Tressell’s book attempts to engage these cultural forces head-on and to provide an alternative cultural voice, both as a cultural artifact in its own right and in the ways Owen and his fellow socialist, Barrington, attempt to counter the hegemony of bourgeois ideology by winning their fellow workers over to their ideas through extended rational argumentation. The difficulty of these efforts is indicated in the title itself, which refers to the way that most of the workers in the book, despite their own conditions of poverty and deprivation, are willing to work so diligently in order to support their rich bosses, who do little or no real work at all. Indeed, Tressell’s depiction of the ignorance and stubbornness with which most of his workers continue to support the existing system comes very close to the depiction of workers as “irredeemably incapable of improving their conditions” that is often found in reactionary literature (Williams 249).
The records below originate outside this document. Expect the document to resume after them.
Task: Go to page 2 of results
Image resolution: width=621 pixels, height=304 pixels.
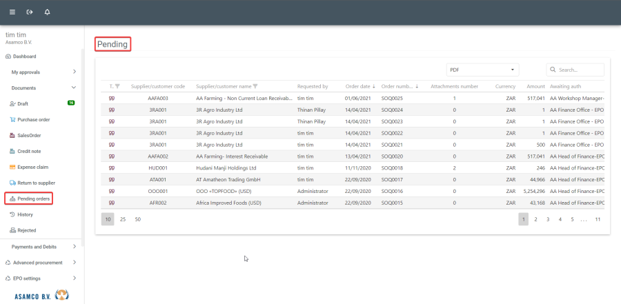Action: (x=535, y=219)
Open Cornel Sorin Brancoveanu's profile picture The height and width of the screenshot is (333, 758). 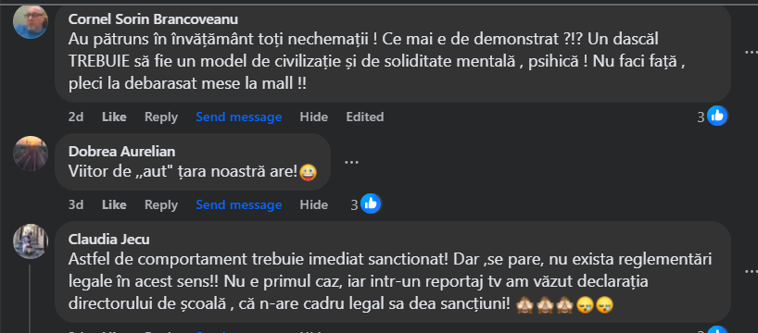30,21
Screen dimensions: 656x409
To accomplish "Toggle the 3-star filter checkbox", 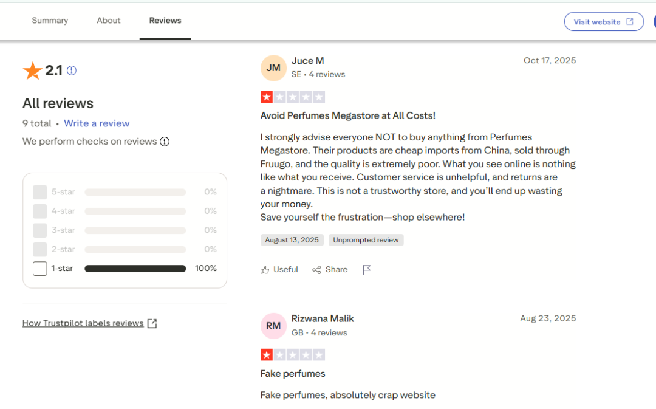I will [x=40, y=230].
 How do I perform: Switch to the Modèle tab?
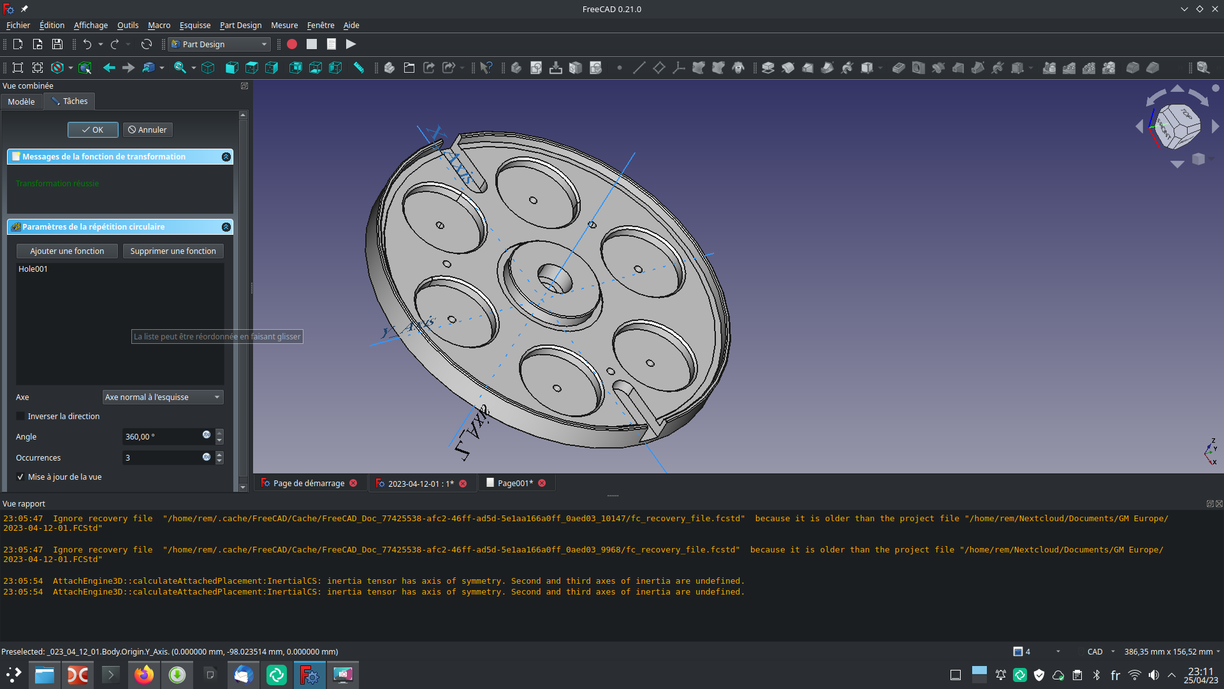(21, 101)
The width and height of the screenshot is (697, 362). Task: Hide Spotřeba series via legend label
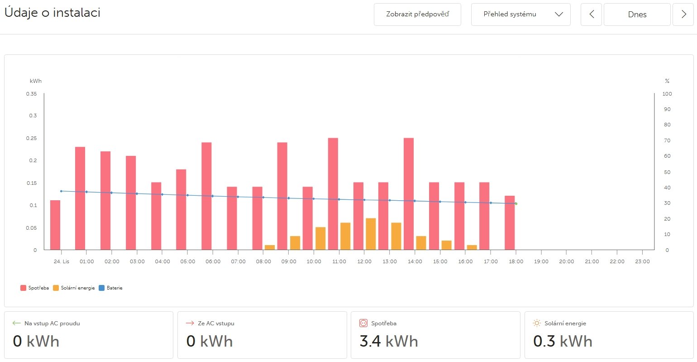point(38,288)
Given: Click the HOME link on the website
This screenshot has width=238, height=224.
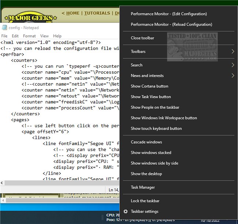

But Tressell successfully negotiates this pitfall by building into his book a profound respect for workers and their work. He also lightens his criticism of them with a liberal dose of humor. Thus, Smith, placing the book in a number of literary traditions, notes that it particularly recalls the English humorous tradition of Fielding, Swift, Shaw, Wells, and especially Dickens (36). Ronald Paul, meanwhile, notes how the book participates in an early-twentieth-century surge in leftist fiction from around the world, but that it stands apart from the works of contemporaries such as Gorky, Nexö, and Jack London in its effective use of humor (247). Tressell’s humor, sometimes bitingly sarcastic, sometimes warmly affectionate, is in fact one of characteristics of The Ragged Trousered Philanthropists that has made the text so popular for so long.

Despite its sometimes pessimistic-sounding presentation of the difficulty of convincing workers of the value of socialism, The Ragged Trousered Philanthropists maintains a consistent underlying tone of optimism. As the book ends, Owen, sick with tuberculosis and in desperate need of money, is suddenly saved when Barrington (who turns out to be a rich man who has been working just to observe working-class conditions) supplies him with the needed cash. Sudden changes for the better, this motif seems to say, are possible. And the book then ends on a note of utopian optimism, anticipating the coming triumph of socialism as “the light that will shine upon the world wide Fatherland and illumine the gilded domes and glittering pinnacles of the beautiful cities of the future, where men shall dwell together in true brotherhood and goodwill and joy. The Golden Light that will be diffused throughout all the happy world from the rays of the risen sun of Socialism” (630).

NOTE


[1] As of this writing, the book is now available as a free Kindle e-book from Amazon.com, as well as in an inexpensive audiobook edition from Amazon’s Audible.com.